KeyError: <Reference wrapping <tf.Tensor 'input_1:0' shape=(None, 28, 28, 1) dtype=float32>>
I guess, this is due to incompatible input to the nengo object in this line:
nengo_input = converter.inputs[inpt] in the attached file.

Second: How to train a nengo-dl model with batches of input data? For this, I copy pasted your code (in your second answer) and attempted to run it (second_spiking_2d_cnns.ipynb). It failed with following error: RuntimeError: The Session graph is empty. Add operations to the graph before calling run().

I guess, the problem here in second_spiking_2d_cnns.ipynb is the inclusion of the code to prevent memory offshoot.

Please note that if I happen to remove the code to prevent memory offshoot, both files fail while training the TF model (as nengo-dl also uses TF in backend). My GPU simply runs out of memory. So… on one hand where the code to prevent memory offshoot is necessary, it probably prevents nengo-dl models to run. Also to mention, the error I faced when I posted this topic was same as RuntimeError: The Session graph is.... Any suggestions?
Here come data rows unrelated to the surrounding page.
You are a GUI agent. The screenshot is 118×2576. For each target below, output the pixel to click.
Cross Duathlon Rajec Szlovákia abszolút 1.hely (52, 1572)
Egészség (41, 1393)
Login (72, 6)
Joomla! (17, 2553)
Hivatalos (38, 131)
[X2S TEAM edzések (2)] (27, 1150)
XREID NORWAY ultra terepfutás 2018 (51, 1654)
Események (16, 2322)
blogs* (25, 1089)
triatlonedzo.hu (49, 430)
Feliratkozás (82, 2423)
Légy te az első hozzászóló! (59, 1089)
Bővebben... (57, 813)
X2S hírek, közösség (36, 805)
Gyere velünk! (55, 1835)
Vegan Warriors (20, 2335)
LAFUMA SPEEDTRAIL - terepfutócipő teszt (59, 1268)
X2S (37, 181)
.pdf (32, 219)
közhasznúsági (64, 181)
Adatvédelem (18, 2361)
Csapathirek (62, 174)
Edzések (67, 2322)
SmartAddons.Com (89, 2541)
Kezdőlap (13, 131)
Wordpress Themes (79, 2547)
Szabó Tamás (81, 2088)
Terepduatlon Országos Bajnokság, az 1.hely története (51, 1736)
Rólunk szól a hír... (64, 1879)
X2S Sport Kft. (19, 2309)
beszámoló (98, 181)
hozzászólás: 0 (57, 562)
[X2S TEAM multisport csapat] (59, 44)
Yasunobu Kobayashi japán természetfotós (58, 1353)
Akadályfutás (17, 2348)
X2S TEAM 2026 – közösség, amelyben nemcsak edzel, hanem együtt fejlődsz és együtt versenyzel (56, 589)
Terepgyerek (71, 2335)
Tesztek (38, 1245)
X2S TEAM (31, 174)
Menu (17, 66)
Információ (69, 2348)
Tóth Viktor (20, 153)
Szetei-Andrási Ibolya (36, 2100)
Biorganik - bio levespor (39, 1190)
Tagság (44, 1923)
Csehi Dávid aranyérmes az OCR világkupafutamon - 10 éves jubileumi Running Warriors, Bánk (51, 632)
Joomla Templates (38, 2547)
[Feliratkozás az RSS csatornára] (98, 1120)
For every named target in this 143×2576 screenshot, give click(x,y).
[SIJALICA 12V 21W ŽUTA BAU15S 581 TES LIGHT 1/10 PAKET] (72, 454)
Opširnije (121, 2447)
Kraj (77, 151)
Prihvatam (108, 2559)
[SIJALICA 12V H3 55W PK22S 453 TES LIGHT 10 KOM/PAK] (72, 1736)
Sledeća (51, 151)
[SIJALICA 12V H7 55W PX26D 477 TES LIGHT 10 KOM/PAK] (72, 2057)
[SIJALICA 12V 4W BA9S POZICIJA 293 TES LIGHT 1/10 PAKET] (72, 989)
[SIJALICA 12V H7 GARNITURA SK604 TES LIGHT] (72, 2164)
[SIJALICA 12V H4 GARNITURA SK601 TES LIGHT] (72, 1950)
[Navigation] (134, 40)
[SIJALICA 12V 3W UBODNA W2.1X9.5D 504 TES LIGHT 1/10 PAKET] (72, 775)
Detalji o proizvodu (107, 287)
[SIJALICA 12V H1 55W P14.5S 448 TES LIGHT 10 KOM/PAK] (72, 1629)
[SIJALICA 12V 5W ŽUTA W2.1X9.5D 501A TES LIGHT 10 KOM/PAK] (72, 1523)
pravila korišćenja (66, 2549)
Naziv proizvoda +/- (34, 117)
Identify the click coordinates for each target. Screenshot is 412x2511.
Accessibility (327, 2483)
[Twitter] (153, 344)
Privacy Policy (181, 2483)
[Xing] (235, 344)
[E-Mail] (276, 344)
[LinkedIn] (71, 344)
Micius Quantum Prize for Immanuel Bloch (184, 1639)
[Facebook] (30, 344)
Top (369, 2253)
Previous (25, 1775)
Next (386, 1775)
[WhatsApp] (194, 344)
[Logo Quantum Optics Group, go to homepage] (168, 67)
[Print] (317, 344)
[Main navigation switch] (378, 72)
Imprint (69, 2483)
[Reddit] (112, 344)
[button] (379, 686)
I think I might have to downgrade TF version or CUDA versions… Please let me know. And sorry for uploading the ipynb files at a different platform, the forum doesn’t allow uploading for new users). You can right click on the link and download it. Thank you for your interest and time!

For the first issue, what I observed is you are using new_model with nengo_dl.Converter but trying to use inpt from model.
When using the converter.inputs, it would be required to use the input from the same model (i.e. new_model).
For example,

new_model, inp, out = create_2d_cnn_model(img_shape)
new_model.load_weights("./non_spiking_model/tf_keras_weights.tf")
new_model.compile(
    optimizer=tf.keras.optimizers.Adam(lr=1e-3),
    loss=tf.keras.losses.categorical_crossentropy,
    metrics=["accuracy"])
# Check if the new model with loaded weights performs the same as original model.
eval_tf_keras_model(new_model)

n_steps = 200
scale_firing_rate = 100
synapse = 0.005

converter = nengo_dl.Converter(
    new_model,
    swap_activations={tf.nn.relu: nengo.SpikingRectifiedLinear()},
    scale_firing_rates=scale_firing_rate,
    synapse=synapse)

nengo_input = converter.inputs[inp] # Has the input to be flattened here?
nengo_output = converter.outputs[out]

For the second issue, are you using tensorflow > 2.0? If so, I would use the following for limiting the memory assigned by tensorflow

gpus = tf.config.experimental.list_physical_devices("GPU")
for gpu in gpus:
    tf.config.experimental.set_memory_growth(gpu, True)

instead of

config = tf.compat.v1.ConfigProto()
config.gpu_options.allow_growth = True
session = tf.compat.v1.InteractiveSession(config=config)
1 Like

Hello @kpatel, I was now able to run both the scripts after replacing my script after that of yours to limit the memory usage, as well as after using the same inpt object obtained with new_model. Thank you very much! While I am moving ahead in my experiments, please consider this topic resolved.